Thursday, September 11, 2014

Kernel Methods Aren’t Dead Yet

The other night I gave a talk at the Data Science MD meetup group about using Kernel Methods on larger datasets. I have the slides up here. Public speaking is really outside my comfort zone, but its something I want to do / get better at. Overall it was a great experience, and my first experience giving a talk about Machine Learning in front of a large group. I'm quite sure I left a good deal of room for improvement.

The majority of my talk was about methods that could be used to approximate the solution of a support vector machine, specifically forming approximate features and using a linear solver or performing bounded kernel learning using projection and support vector merging. The motivation being that these approximate methods are good enough to find the parameters we want to use, and then a slower more exact solver can be used on the final parameters chosen.

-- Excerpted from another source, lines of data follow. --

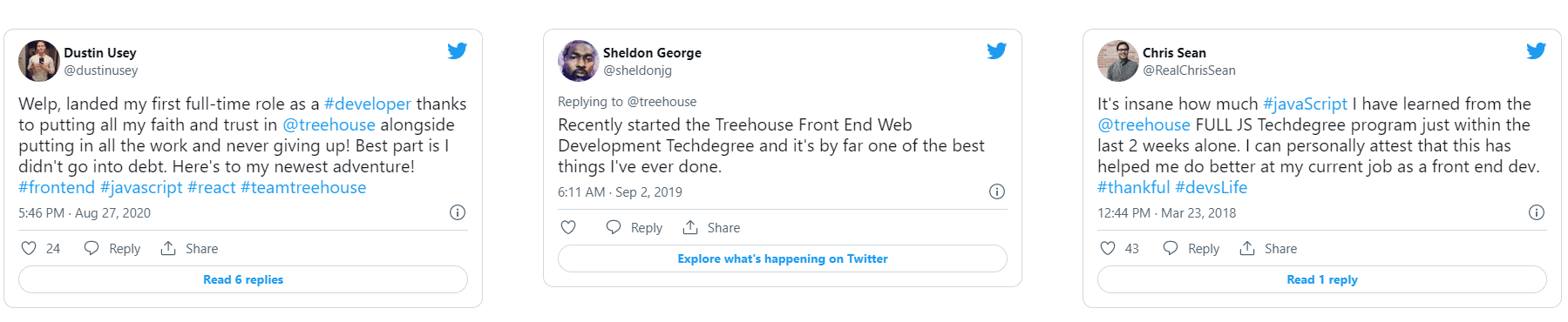
Task: Expand Read 1 reply
Action: [x=1322, y=279]
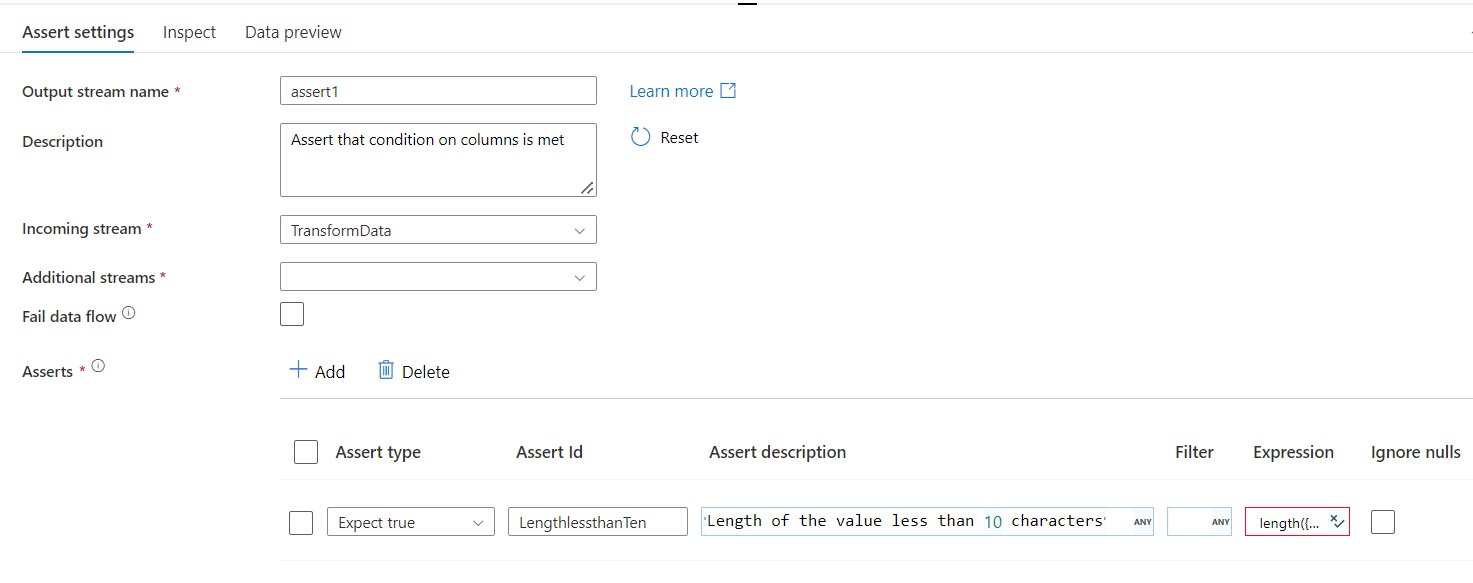Image resolution: width=1473 pixels, height=583 pixels.
Task: Check the LengthlessthanTen assert row checkbox
Action: coord(301,521)
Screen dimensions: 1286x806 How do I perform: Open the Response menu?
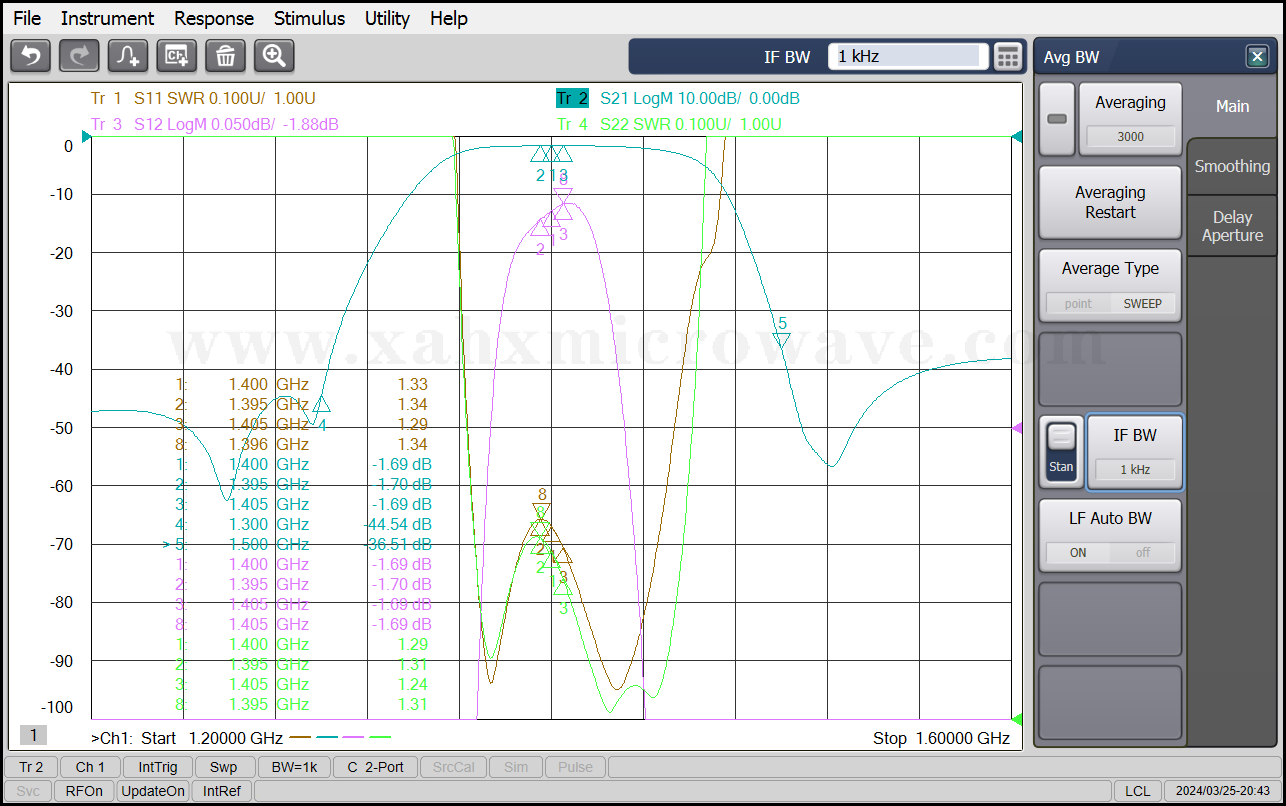(214, 18)
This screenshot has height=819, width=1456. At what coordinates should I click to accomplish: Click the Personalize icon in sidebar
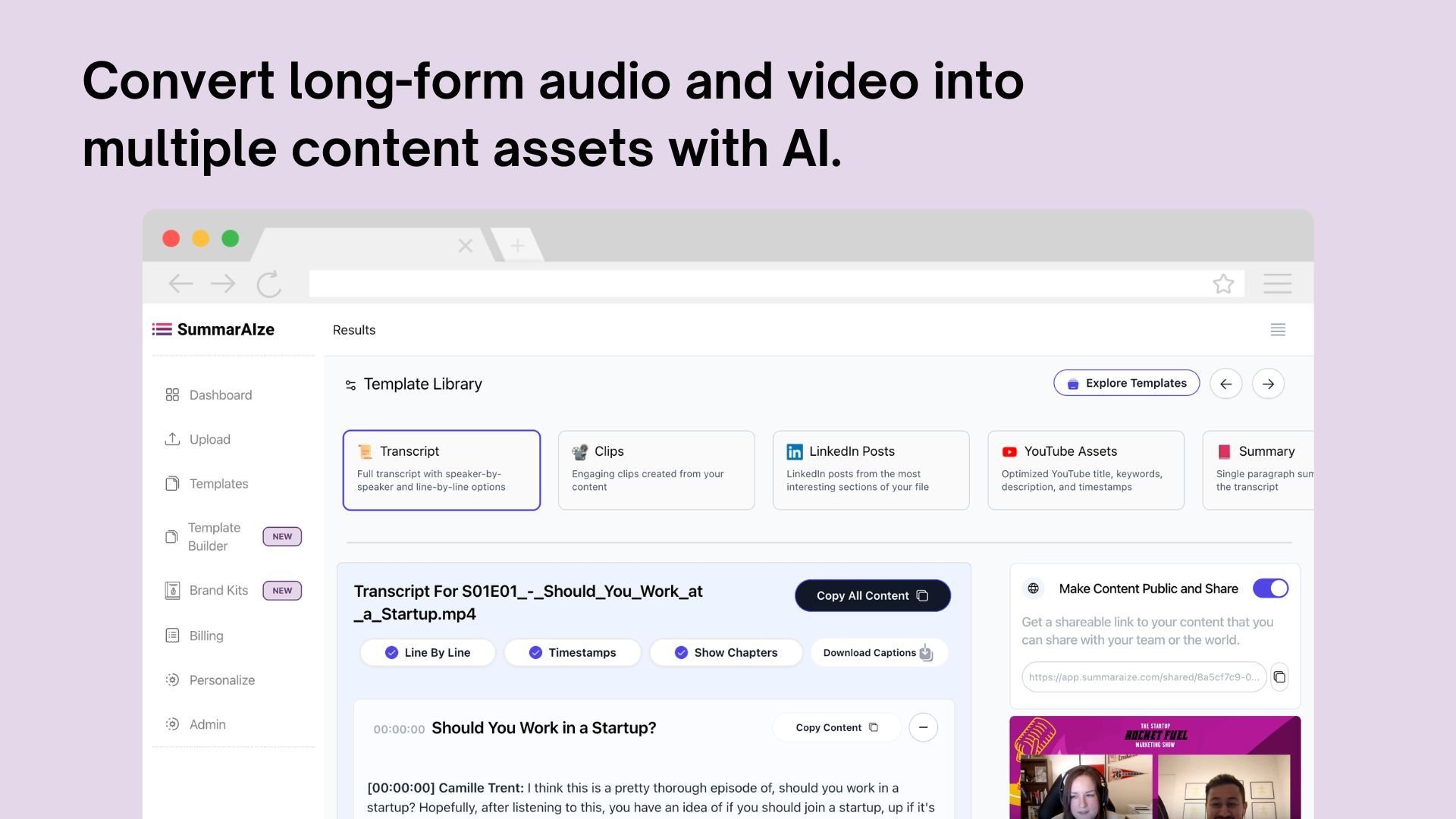click(173, 679)
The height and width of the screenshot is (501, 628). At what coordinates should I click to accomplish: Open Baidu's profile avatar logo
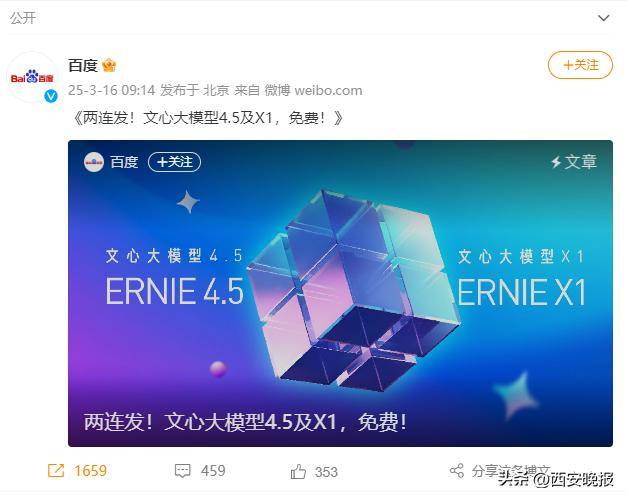(32, 77)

Part of what motivated this idea is that many people feel that they have to use the exact same algorithm for all steps. There is simply not reason for that, and the grid search is a perfect example of this. If a pair of parameters C and \(\sigma \) are going to perform badly using the exact solver, they aren't going to get any better with an approximate solution. So the approximate solution is more than good enough to filter these out.

One could envision a tiered approach. In the first stages very fast but low quality approximations are used, whittling down the set of all parameters to try down to a smaller set. Then a more accurate approximate to cut out more. Continuing until we feel that a 'best' pair can be selected, and the most accurate (or exact) solver gets us the final model.

My other motivation for the talk is (my perceived) dying out of using SVMs. A lot of people now seem to be trying to use either only linear models or Neural Networks. Both certainly have their place, but I feel kernel methods are a more easily applied than Neural Networks while having significantly wider applicability than simple linear models. One of many tools in the tool box thats just collecting dust when it could be solving problems.

For me personally, it was good experience to talk to a wider audience / range of skillsets. The number of black stairs I got from the audience makes me think I may have lost a few people. So in future versions I think I'm going to try and add more slides that give the intuition of what's going on. I'm not sure how to best give the intuition for Random Kitchen Sinks if the mathy version doesn't work, so that will take some thought.

I was also quite nervous, and went through my slides a bit too fast. I try hard to not be that guy reading their slides word for word, and in doing so forgot to talk about some things that weren't in my slides. Hopefully more practice will decrease the nervousness in the future.